У них было с собой вино «Мурфатляр», они закусывали его кисловатыми, недозревшими яблоками. Они купались и целовались — она еще долго ощущала соленый, от морской воды, привкус его губ, любовалась его молодым сильным телом удивительной белизны. Он жаловался, что все лето проработал, расписывая новую церковь неподалеку от Топраисара, и ему некогда было позагорать на солнце… Она заснула нагой, разметав по песку свои золотистые волосы, а он собирал ракушки, морские звезды и цветы с колючих кустов. Когда он разбудил ее, она вздрогнула, охваченная какой-то странной тревогой, чуть ли не паническим испугом, но, увидев рядом с собой его, неловко протягивающего ей букет цветов, сразу успокоилась:
— О! Это ж бессмертники!

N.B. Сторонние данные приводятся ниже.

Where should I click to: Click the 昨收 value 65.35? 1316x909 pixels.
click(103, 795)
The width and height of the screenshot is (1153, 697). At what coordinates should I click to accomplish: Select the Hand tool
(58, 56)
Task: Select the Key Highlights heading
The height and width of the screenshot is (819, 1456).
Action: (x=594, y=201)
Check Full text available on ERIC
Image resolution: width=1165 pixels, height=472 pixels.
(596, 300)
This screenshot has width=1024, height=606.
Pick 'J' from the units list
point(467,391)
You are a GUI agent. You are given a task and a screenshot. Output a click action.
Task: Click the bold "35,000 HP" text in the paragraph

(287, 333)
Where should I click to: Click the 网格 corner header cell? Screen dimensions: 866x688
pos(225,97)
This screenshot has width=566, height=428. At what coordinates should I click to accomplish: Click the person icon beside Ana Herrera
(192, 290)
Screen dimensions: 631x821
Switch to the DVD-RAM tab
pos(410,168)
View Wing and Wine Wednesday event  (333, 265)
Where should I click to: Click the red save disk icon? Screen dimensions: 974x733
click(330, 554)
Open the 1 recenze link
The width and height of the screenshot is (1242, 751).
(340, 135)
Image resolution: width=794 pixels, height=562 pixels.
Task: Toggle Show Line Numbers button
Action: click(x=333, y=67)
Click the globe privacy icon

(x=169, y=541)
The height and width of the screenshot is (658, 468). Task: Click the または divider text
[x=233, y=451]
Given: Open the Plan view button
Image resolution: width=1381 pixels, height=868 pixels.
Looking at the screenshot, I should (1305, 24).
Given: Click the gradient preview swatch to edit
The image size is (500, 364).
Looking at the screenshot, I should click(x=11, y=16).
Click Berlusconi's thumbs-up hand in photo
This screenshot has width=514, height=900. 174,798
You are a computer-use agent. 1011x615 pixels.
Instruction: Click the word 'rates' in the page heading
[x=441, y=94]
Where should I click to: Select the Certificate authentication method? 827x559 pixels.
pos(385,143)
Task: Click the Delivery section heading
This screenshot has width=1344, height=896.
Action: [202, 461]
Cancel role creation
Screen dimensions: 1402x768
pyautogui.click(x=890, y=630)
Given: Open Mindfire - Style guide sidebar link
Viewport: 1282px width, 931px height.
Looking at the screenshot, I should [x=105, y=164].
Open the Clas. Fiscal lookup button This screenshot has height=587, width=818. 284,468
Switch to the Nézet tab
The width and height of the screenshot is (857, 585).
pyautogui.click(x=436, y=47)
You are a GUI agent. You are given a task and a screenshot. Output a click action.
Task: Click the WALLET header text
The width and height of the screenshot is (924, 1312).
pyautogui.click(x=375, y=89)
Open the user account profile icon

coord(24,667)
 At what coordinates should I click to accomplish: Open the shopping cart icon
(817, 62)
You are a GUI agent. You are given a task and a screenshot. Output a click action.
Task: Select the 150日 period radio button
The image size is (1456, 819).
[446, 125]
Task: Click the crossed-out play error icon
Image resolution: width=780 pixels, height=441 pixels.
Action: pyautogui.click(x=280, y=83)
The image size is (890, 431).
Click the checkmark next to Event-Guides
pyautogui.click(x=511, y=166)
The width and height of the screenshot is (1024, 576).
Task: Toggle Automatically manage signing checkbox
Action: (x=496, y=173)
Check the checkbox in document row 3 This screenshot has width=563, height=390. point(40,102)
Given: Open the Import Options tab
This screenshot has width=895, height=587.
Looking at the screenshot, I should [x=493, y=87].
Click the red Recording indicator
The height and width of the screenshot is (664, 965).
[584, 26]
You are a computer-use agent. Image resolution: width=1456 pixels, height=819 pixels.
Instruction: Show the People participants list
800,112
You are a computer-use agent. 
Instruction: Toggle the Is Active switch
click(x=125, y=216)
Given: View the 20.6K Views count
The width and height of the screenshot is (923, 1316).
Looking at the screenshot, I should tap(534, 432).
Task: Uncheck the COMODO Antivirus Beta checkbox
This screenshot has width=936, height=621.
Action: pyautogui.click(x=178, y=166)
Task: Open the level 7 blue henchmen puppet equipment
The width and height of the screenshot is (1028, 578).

Какая прелесть!..
— Вот именно! — с особым значением подтвердил он. — Это для тех, кто никогда не расстается…
Она рассмеялась, обняла его, и они покатились по склону дюны.
— Смотри-ка, ты успел загореть!
— Так скоро? Даже не верится. Скажи, почему ты так испугалась, проснувшись? Видела дурной сон?
— Да, и никак не могла сообразить, где я. Мне что-то снилось. О прошлой ночи… Не было ли это грехом?
Они провели ночь на хорах церкви возле Топраисара, на импровизированном диване из половиков и церковных ковров, сложенных в кучу, чтобы не порвались и не запачкались во время работ. Вокруг них горели бронзовые светильники, их обступали суровые лики свеженамалеванных святых, словно вобравшие в себя тепло земли и похожие на добруджанских крестьян, что глядели смиренно и молча на их любовь. А художник с рыжей бородой, придававшей его молодым, в чем-то еще отроческим чертам оттенок грубоватой зрелости, художник, чьи сильные руки так глубоко и полновластно умели ее взволновать, всей душой переживал радость возвращения к себе, после долгих недель изнурительного труда на лесах и подмостках под самым куполом, переживал восторг давно вожделенной любви, возрождение и преображение через любовь. Клара нежно целовала его плечи, прижималась щекой и губами к его груди, обвивала его шею своими длинными светлыми косами, которые мягко блестели при свете свечей, и тихо стонала, гася в себе желание громко кричать и все же не умея погасить его полностью.
— Джео, ты пахнешь ангелом, — говорила она, целуя его с какой-то материнской нежностью.
— А ты — сатаной, — смеялся он.
— Молчи, не произноси в церкви этого слова.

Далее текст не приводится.